▶ _PROVIDED TEXT_:
- - -

A language can be heavily Sanskritized, yet distinctively Dravidian,
examples: Malayalam and Telugu.

In fact, the least Sanskritized  language in colloquial use is colloquial Hindi (also known as Hindustani),
people would rather die than utter *pustak *(instead of kitab) or *hriday *(instead of dil). In spoken Hindi, it's the Urdu/Arabic/Persian-loans what it's considered cute and poetic.


----------



## Shyam Krishnan

Tamil has 100s of words from Sanskrit. Both languages have existed in the same land mass for 1000s of years barely separated by 1000 kilometers or so . So how can both remain isolated ? The following are the sanskrit derived words in tamil which I can say right now . Explanation of relation / origin is provided in brackets 

amma ( From sanskrit mata . Original tamil word tai is depreciated ) , raja (Original tamil word mannan is no longer used) , dooram ( Hindi word door for distance) , varam ( same as var in Hindia for week ) , dinam ( Same as din in Hindi) , masam ( fo / mahina ) , saukyam ( Same as Sukh in Hindi ) , suryan ( Sury , Sun ) , Chandran ( Hind: Chand ) . Also most modern day tamil first names are of Sanskrit origin due to religious reasons . More sanskrit dervied words: sansaram ( Hindi Sansar ) , Padkarathu ( Hindi Padna for learning) , mama ( Same as Hindi Mama ) , papam ( Hindi Pap of religious origin ), nasam ( Hindi word Nash )  , Manithan ( Hindi : Manushy) ,  Meen ( Sanskrit: Matsya. This could be a world from Tamil to Sanskrit , the other way around) , Kavitai ( Hindi Kavita for poem)

- - -

▶ _WHAT YOU NEED TO DO_:
1) Answer these from the thread on Sanskrit words in Dravidian languages:
(a) Which two languages are named as heavily Sanskritized yet distinctively Dravidian?
(b) In spoken Hindi, which word do people use instead of "hriday"?
(c) According to Shyam Krishnan, what original Tamil word for "raja" is no longer used?
2) In the thread on Sanskrit words in Dravidian languages, turn the paragraph beginning "Tamil has 100s of words from Sanskrit" into a short bulleted list that keeps its main points.
3) Carry on the thread on Sanskrit words in Dravidian languages from the point where it stops.

▶ _EXTRACTED ENTRIES_:
- - -

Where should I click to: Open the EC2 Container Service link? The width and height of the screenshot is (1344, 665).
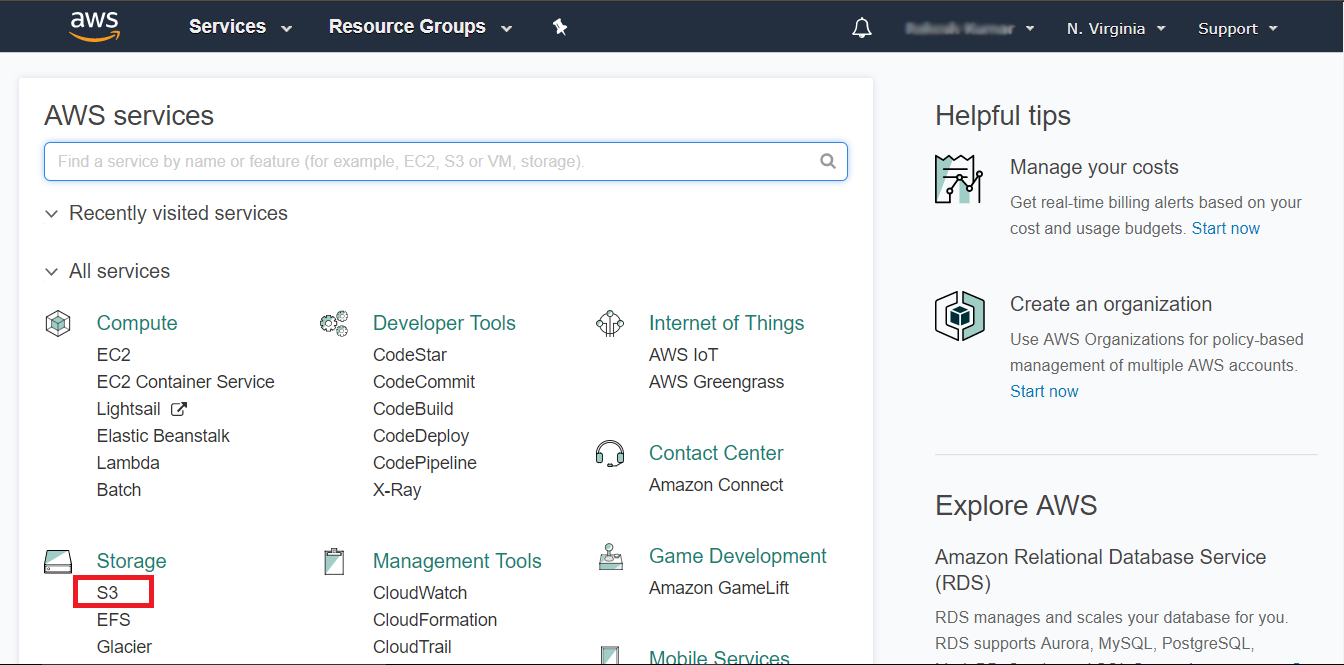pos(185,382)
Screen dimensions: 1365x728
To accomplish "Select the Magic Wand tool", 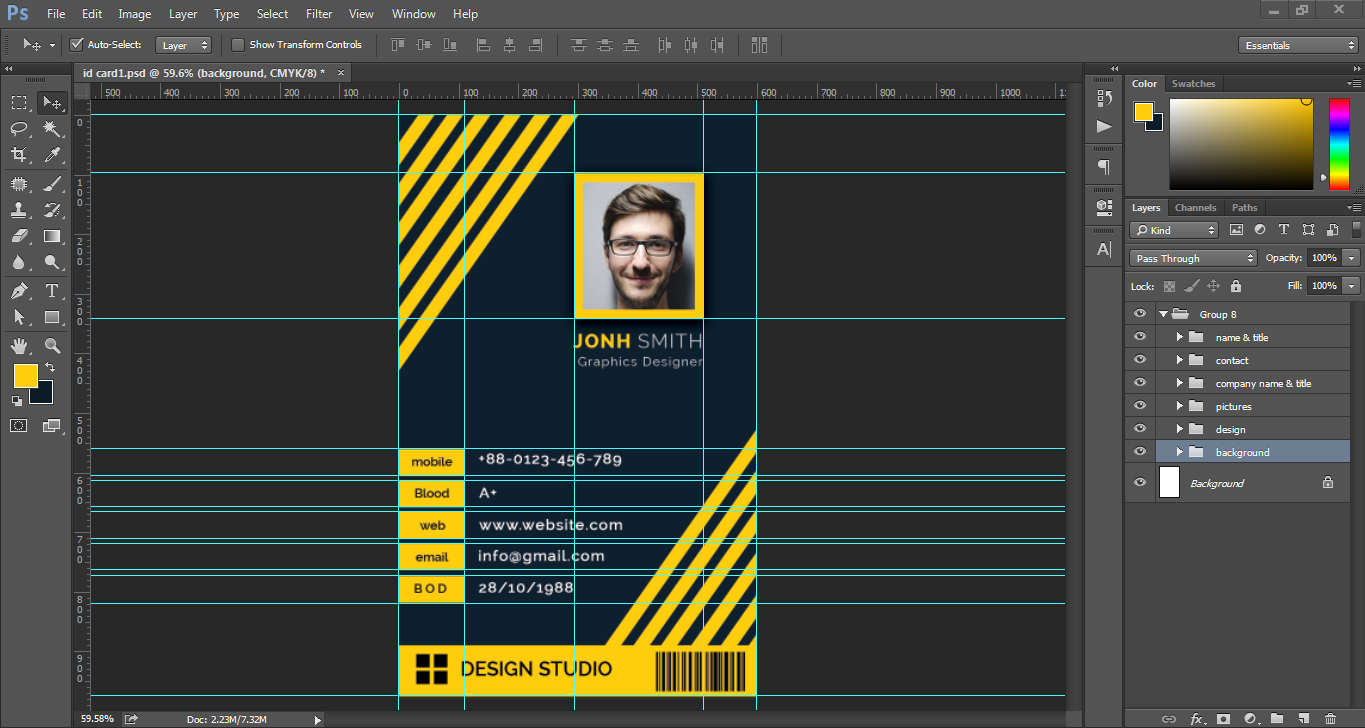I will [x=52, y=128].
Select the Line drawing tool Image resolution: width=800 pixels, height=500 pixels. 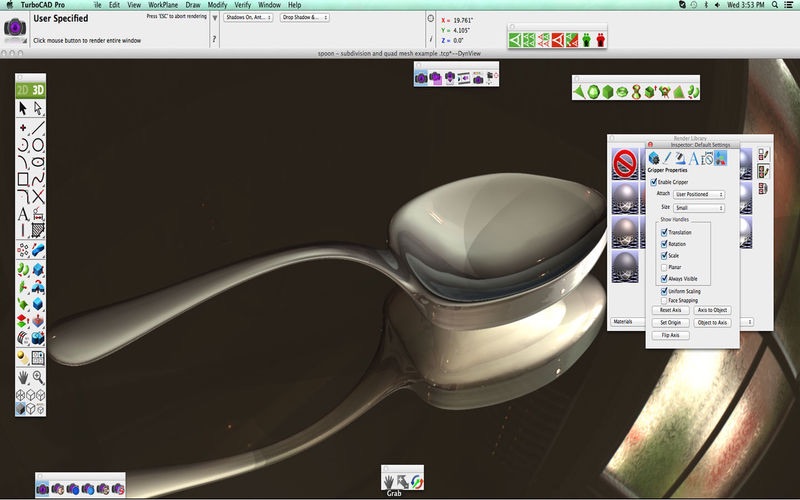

- - -

▶ _SET OF ANSWERS_:
1)
(a) Malayalam and Telugu
(b) dil
(c) mannan

2)
- Tamil has hundreds of words from Sanskrit.
- The two languages have existed in the same land mass for thousands of years, barely 1000 kilometers or so apart, so they could not remain isolated.
- The writer lists the Sanskrit-derived Tamil words they can recall right now, with the relation or origin of each given in brackets.

3)
     Since both languages are old, it is quiet obvious that a lot of borrowings of words has ocurred. Some borrowing of syntax and script has also ocurred between both languages.

     The current anti hindi attitude prevalent among some Tamilians is purely of Political origin and has no historical basis. The names  Karuna Nidhi and Jaya lalitha , both super heads of dravidian parties , are sansrit words  ,which proves the base lesssnes of these political movements.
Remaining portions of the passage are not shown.